- Opening Delimiter -
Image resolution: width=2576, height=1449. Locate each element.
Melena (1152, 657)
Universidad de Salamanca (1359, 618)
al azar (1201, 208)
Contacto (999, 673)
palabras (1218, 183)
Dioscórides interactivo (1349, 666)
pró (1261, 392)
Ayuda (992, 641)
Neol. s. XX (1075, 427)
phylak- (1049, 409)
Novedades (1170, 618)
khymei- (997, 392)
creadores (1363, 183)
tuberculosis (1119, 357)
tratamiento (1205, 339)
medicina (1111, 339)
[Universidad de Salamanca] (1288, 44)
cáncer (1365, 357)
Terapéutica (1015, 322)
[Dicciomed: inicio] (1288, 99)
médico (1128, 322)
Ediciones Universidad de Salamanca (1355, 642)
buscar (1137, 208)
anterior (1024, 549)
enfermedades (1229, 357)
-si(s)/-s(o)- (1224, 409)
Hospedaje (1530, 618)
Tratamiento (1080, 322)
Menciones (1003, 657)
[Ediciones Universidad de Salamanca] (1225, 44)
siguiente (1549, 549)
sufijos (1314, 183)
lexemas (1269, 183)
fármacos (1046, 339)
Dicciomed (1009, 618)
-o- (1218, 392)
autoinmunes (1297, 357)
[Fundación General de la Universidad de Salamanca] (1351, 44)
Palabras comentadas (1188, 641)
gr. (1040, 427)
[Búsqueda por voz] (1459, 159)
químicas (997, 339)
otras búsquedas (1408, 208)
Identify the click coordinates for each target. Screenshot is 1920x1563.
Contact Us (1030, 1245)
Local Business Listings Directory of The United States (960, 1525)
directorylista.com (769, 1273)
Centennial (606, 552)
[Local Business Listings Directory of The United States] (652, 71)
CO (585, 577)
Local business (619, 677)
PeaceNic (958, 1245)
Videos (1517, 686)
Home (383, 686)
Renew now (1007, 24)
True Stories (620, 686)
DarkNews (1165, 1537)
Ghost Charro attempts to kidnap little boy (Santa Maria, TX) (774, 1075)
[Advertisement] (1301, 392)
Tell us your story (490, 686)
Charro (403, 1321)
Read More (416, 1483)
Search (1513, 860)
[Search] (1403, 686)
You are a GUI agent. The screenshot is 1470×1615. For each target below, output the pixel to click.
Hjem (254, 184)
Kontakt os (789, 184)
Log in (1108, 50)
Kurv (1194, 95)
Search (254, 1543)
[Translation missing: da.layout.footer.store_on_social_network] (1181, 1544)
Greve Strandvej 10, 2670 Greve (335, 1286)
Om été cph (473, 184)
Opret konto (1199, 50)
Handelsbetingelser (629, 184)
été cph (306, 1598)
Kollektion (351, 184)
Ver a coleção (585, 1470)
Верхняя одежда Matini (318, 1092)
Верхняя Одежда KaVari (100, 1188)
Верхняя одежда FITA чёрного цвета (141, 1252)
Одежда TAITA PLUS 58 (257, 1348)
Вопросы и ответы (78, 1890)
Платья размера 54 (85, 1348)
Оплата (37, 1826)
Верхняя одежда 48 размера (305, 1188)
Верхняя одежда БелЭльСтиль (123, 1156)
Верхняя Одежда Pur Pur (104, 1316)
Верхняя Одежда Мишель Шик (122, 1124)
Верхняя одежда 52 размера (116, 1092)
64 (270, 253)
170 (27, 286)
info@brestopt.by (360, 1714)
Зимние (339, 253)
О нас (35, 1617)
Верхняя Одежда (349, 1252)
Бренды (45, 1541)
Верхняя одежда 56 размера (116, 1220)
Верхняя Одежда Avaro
- Closing Delimiter -
WHAT YOU SHOULD DO> Search the material above for the string "Верхняя". Show every line that holds it.

PROBLEM SOLUTION>
Верхняя одежда Matini (318, 1092)
Верхняя Одежда KaVari (100, 1188)
Верхняя одежда FITA чёрного цвета (141, 1252)
Верхняя одежда 48 размера (305, 1188)
Верхняя одежда БелЭльСтиль (123, 1156)
Верхняя Одежда Pur Pur (104, 1316)
Верхняя Одежда Мишель Шик (122, 1124)
Верхняя одежда 52 размера (116, 1092)
Верхняя Одежда (349, 1252)
Верхняя одежда 56 размера (116, 1220)
Верхняя Одежда Avaro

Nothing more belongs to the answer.